Physiological research lays bare many other points in human and allied life which bear out the contention and principle that natural economics is a powerful and prevailing reality of life. Muscles are ordered, for example, on the plain principle of single acts and of divided tasks. Thus a man bends his forearm on the upper arm largely by aid of the familiar "biceps." This done, the "biceps" retires from the field of work. The arm is straightened by the action of a different muscle, the "triceps." So, also, with the shutting and opening of the hand. While the "flexors" of the fingers placed on the front palm or surface of the limb close the hand, it is the "extensors" of the opposite aspect of the forearm (whose sinews we see in the back of the hand), which open or extend our digits. There may be multiplication of organs here, it is true; but, given the original power to produce them, there is a clear economy of vital wear and tear exercised in the avoidance of too onerous tasks being laid upon any one muscle.

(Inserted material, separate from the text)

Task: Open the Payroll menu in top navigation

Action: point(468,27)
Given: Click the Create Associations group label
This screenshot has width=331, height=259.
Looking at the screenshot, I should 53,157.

It is something of this principle which we find reflected also in the circulation of the blood. Here we see the heart's left ventricle (or larger cavity of the left side) driving blood, as does a force-pump, out into the great system of arteries, which everywhere throughout the body carry the nutrient stream. No sooner, however, has the bloodstream, impelled by the contraction of the muscular walls of the heart's ventricle, passed into the great main artery (the aorta) which arises from the heart, than an economical principle of an important kind comes into play. This principle is represented by the elasticity of the arteries which bear the blood to the body. They possess a circular coating of muscle which diminishes in thickness as the vessels grow smaller and smaller, and are therefore removed from the influence of the pumping-engine of the circulation. The arterial coating is itself elastic, and the whole system of these vessels is thus endowed with a high amount of resiliency. Their internal coats are smooth and shining, as also is the lining of the heart's cavities, friction being thus reduced to its minimum. The united sectional area of the branches of the dividing artery is larger than the same area of its stem, so that the collective capacity of the vessels increases markedly as we pass from the heart outward to the minuter channels of the circulation.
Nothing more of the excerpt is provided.